God, I miss the heyday of Prince. But this is not about me: I offer you this clip of the day, from Purple Rain–in which Prince breakdances, vogues and licks his lips at his girl in the crowd, all the while lipsyncing “I Would Die 4 U” whilst wearing high-waisted leather pants and the puffiest man-blouse I’ve ever seen–in honor of Jeffrey Wells. Today on Hollywood Elsewhere, Wells challenged any critic who disagrees with him to a deathmatch. Sort of.
I would like to challenge any film critic or blogger who strongly disagrees with me about the excellence of In the Valley of Elah (particularly in the snobby-ass, Paul Haggis-hating, nyah-nyah manner in which Slant’s Ed Gonzalez has recently expressed himself) to a bare-knuckles, John L. Sullivan-styled fist fight. I really and truly would be willing to bleed and get bruised and maybe knocked down over this. I know what I know and right is right, and I for one would be willing to stand up and go to the mat to defend my cinematic principles.
Now, at this point, you’re thinking, “Alright! Critic on critic violence!” And then, “So why’d Karina match this blurb up with a Prince video? Has she lost it? Let’s see some shirtless Brad Pitt!!! “
Hold your horses. Check out Wells’ very next paragraph:
If I wasn’t such a wuss, I mean. Saying I’d “like” to challenge an Elah hater to a fist fight doesn’t mean I’m doing that. My knuckles would get all swollen and I wouldn’t be able to type for a few days, and then where would I be? I haven’t been in a fight since the seventh grade.
So obviously, he’s not really willing to go to the mat for Haggis at all. I’m not doubting Wells’ Elah love; in fact, I admire his deliberate use of masculine posturing as misdirection. It makes his puffy man-bloused statement of passion seem all the more sincere by comparison.
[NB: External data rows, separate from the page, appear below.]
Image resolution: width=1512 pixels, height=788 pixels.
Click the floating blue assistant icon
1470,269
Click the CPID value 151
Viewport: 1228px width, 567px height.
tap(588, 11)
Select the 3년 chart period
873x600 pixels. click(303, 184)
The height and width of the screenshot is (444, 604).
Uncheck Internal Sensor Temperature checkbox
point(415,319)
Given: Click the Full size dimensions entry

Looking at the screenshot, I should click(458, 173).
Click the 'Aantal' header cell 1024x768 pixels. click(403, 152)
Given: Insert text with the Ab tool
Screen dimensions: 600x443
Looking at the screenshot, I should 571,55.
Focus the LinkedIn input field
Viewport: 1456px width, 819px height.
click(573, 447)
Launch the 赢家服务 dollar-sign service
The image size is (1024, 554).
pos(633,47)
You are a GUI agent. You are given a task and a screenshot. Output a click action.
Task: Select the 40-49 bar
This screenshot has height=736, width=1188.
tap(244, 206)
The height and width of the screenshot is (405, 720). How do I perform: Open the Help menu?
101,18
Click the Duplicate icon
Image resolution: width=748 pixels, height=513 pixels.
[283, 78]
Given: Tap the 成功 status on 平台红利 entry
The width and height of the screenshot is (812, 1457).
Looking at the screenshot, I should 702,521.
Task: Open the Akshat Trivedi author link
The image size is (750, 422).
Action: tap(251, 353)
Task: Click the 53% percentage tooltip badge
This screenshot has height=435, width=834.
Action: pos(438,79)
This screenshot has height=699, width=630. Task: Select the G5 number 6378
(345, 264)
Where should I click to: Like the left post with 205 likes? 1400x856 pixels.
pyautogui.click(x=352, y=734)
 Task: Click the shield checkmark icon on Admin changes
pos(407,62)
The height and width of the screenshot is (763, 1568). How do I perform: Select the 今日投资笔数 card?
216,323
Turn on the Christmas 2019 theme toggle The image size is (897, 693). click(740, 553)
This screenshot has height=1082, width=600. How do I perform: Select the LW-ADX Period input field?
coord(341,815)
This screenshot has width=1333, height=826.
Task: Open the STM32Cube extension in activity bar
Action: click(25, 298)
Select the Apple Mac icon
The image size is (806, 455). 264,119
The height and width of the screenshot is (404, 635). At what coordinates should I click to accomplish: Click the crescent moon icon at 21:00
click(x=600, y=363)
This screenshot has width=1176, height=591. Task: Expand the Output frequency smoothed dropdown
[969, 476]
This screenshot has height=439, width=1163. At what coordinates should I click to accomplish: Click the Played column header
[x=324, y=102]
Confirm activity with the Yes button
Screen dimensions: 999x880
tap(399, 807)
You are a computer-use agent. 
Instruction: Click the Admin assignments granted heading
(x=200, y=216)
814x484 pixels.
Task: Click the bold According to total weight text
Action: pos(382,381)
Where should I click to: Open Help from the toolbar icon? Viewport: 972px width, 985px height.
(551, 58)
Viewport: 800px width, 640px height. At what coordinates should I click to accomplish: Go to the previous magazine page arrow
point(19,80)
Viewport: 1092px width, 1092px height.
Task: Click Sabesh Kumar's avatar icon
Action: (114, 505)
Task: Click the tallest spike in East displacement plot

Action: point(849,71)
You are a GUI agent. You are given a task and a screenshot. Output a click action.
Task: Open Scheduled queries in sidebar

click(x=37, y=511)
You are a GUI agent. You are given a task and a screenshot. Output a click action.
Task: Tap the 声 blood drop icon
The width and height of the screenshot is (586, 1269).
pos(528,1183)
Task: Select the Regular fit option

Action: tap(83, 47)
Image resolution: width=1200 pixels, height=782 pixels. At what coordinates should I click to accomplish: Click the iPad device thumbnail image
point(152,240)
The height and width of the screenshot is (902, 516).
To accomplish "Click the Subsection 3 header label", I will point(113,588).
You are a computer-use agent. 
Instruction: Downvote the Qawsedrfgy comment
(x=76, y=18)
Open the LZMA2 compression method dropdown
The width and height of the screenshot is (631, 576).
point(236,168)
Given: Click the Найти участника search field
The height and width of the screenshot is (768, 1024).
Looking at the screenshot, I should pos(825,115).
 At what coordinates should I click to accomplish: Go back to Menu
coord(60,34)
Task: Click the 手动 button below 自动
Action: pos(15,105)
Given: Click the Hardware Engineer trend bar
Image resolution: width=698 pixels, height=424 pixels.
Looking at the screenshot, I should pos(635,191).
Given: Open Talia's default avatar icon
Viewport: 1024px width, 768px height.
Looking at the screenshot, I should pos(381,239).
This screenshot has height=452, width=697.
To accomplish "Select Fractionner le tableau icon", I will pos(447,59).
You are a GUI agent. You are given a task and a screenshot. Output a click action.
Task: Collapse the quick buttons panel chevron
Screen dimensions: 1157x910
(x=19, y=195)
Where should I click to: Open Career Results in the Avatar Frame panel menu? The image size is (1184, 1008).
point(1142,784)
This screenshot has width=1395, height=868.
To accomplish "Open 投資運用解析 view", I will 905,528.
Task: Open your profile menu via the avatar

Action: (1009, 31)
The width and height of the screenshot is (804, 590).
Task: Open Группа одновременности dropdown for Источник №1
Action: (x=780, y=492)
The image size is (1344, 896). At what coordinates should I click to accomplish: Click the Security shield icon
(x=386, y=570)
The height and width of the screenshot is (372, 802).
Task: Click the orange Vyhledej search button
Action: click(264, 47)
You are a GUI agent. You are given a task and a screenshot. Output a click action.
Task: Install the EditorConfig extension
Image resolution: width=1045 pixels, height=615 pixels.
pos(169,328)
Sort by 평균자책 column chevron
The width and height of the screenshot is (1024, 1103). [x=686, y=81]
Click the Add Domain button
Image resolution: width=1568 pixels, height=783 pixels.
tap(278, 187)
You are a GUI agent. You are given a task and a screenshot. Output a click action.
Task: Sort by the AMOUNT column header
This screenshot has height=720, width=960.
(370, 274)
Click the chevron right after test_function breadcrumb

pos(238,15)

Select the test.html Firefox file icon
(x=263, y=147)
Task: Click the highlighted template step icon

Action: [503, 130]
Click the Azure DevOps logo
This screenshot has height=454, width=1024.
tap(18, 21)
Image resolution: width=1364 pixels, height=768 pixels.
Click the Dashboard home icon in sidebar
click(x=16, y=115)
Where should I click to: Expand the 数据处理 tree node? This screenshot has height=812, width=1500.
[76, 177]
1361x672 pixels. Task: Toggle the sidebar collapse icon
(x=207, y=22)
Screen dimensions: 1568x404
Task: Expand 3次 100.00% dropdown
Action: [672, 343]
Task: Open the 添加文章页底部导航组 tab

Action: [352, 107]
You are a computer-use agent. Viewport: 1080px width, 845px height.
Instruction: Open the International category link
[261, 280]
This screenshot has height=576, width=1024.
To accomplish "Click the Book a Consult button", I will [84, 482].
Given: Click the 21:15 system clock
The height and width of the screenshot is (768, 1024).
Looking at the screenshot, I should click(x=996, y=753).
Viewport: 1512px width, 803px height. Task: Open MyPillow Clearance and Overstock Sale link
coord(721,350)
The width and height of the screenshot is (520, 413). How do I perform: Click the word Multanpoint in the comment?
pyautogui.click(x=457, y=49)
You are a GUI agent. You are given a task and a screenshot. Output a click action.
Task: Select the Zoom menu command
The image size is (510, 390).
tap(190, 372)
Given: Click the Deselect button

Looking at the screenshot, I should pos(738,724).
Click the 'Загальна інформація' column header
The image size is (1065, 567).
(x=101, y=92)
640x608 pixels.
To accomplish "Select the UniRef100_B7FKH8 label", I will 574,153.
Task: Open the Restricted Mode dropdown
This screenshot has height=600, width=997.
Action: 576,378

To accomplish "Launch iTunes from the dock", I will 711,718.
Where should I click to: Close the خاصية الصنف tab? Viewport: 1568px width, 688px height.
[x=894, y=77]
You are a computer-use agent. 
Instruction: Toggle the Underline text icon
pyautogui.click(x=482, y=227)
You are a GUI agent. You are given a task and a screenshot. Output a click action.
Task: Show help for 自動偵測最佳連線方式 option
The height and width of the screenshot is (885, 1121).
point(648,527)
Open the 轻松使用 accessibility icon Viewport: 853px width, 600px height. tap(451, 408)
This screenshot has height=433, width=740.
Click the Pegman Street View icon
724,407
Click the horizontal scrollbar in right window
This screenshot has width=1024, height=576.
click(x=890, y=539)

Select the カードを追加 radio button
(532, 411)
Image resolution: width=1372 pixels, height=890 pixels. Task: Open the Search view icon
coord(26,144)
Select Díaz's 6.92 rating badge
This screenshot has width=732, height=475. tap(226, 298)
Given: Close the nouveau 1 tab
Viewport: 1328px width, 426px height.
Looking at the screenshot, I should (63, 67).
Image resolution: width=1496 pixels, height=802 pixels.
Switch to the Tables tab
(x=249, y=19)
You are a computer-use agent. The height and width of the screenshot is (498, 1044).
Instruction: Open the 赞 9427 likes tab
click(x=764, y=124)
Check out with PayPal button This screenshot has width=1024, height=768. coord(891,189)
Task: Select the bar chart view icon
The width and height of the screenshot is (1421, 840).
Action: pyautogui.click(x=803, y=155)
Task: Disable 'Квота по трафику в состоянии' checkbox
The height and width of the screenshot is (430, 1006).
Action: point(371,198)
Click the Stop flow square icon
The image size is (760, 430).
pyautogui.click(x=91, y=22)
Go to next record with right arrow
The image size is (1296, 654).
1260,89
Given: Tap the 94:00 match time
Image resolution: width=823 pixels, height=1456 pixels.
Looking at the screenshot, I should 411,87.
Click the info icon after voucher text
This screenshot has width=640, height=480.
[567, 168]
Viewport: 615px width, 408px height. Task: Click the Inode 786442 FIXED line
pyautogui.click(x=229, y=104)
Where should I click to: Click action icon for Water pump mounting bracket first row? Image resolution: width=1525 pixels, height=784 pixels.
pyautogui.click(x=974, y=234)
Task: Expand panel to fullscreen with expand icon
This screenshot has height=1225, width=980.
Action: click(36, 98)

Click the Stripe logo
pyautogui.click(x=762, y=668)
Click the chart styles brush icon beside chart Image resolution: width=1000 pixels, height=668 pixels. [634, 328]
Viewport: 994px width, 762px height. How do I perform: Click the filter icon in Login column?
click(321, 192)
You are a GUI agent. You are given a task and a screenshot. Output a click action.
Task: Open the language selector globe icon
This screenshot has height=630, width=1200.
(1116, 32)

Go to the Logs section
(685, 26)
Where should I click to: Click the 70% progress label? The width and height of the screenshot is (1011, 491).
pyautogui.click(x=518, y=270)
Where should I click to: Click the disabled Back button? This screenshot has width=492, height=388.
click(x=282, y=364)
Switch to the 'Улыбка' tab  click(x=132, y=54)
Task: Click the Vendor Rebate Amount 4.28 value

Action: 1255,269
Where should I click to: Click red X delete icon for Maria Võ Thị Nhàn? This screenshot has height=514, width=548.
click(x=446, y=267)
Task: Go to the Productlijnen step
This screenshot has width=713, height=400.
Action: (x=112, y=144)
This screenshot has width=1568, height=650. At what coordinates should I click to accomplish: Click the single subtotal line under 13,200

Posting will be light today and Friday while your dutiful blogger does some traveling. Speaking of travels, news/rumors are starting to spread regarding which fall festivals are expecting appearances from which Indiewood star directors. indieWIRE says Wes Anderson’s Darjeeling Limited has been set to open the New York Film Festival. The Coen brothers are also expected to make an appearance at Lincoln Center, with their Cannes hit No Country For Old Men. According to Anne Thompson, Joel and Ethan will first hit Toronto, where they’ll probably run into Shekhar Kapur, who will be in town unveiling his Elizabeth sequel, The Golden Age. And according to Jeff Welles, Paul Haggis will be making the Canadian sojourn, too–this time with “investigative thriller-slash-broken-heart drama” In the Valley of Elah.
That still leaves a number of indie-arm fall flicks with no set festival premiere. Namely: Love in the Time of Cholera, Margot at the Wedding, and my personal hype-magnet of the year, P.T. Anderson’s There Will Be Blood. While we’re waiting for more news, you can watch the trailer for the Coens’ film above.